Hi,
I'm having problems with a stranded, paired end RNA-seq analysis. I tried to map the reads with HISAT2 and RNA STAR but when I visualize the alignment it seems unstranded. If it helps, here the parameter I used with HISAT2:
Tool Parameters
Input Parameter Value Note for rerun
Source for the reference genome indexed
Select a reference genome hg38
Is this a single or paired library paired
FASTA/Q file #1 80: Rep1_1.fq
FASTA/Q file #2 81: Rep1_2.fq
Specify strand information Reverse (RF)
Paired-end options defaults
sum
Output alignment summary in a more machine-friendly style. False
Print alignment summary to a file.
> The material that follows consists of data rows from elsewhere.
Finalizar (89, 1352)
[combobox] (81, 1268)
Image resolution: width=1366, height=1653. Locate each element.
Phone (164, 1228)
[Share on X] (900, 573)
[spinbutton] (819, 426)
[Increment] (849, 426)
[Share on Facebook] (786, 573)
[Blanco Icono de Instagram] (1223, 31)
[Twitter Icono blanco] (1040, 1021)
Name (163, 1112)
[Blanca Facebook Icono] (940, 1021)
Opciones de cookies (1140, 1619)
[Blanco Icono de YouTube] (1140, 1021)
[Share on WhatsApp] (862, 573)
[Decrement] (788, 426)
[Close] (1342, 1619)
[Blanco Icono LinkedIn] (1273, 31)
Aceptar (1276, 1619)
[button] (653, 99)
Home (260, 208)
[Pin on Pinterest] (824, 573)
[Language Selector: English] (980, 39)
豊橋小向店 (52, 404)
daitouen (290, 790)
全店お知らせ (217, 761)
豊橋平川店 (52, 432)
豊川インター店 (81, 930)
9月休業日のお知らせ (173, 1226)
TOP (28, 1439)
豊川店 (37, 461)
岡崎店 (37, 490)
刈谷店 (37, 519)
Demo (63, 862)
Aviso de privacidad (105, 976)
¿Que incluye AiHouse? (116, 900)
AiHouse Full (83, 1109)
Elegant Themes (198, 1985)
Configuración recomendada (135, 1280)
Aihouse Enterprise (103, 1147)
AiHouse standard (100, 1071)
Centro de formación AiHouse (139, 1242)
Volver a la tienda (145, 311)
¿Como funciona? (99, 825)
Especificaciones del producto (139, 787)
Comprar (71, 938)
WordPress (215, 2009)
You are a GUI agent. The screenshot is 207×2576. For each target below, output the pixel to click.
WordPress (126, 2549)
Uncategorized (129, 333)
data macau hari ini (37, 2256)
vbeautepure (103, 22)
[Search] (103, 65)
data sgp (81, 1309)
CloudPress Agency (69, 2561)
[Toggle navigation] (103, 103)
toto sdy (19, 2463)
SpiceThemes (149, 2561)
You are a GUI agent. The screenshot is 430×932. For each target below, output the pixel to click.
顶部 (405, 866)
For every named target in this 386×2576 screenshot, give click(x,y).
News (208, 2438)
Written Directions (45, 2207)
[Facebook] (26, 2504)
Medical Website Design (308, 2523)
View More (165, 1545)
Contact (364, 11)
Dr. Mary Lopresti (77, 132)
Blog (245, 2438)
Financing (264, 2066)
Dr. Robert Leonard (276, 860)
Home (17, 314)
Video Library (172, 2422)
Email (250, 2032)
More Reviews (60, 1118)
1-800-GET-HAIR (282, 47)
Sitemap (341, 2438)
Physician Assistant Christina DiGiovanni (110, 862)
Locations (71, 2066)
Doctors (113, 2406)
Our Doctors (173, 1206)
False
adv
Input options defaults
Alignment options defaults
Scoring options defaults
Spliced alignment options defaults
Reporting options defaults
Output options defaults
Other options defaults
Job Resource Parameters no
In order to understand more what is going on I tried to run "infer experiment' on the bam files and it gives this kind of result...
This is PairEnd Data
Fraction of reads failed to determine: 0.9590
Fraction of reads explained by "1++,1--,2+-,2-+": 0.0045
Fraction of reads explained by "1+-,1-+,2++,2--": 0.0365
Does anyone have an idea why this is happening?
Thank you very much
Hi, I recommend to run a proper QC analysis including the output of FastQC, STAR or Hisat, and samtools flagstat, mapping rates, all parameters etc. Also, I would recommend to simply get counts from FeatureCounts with all settings for -s [0|1|2] and report. I don't know about about "infer experiment', but the output looks suspicious. In principle, even if the protocol was unstranded, wouldn't one expect that around 50% of pairs could be explained by either model just by chance? So I think something else went wrong:
Salmon also can automatically detect strandedness, you can try it.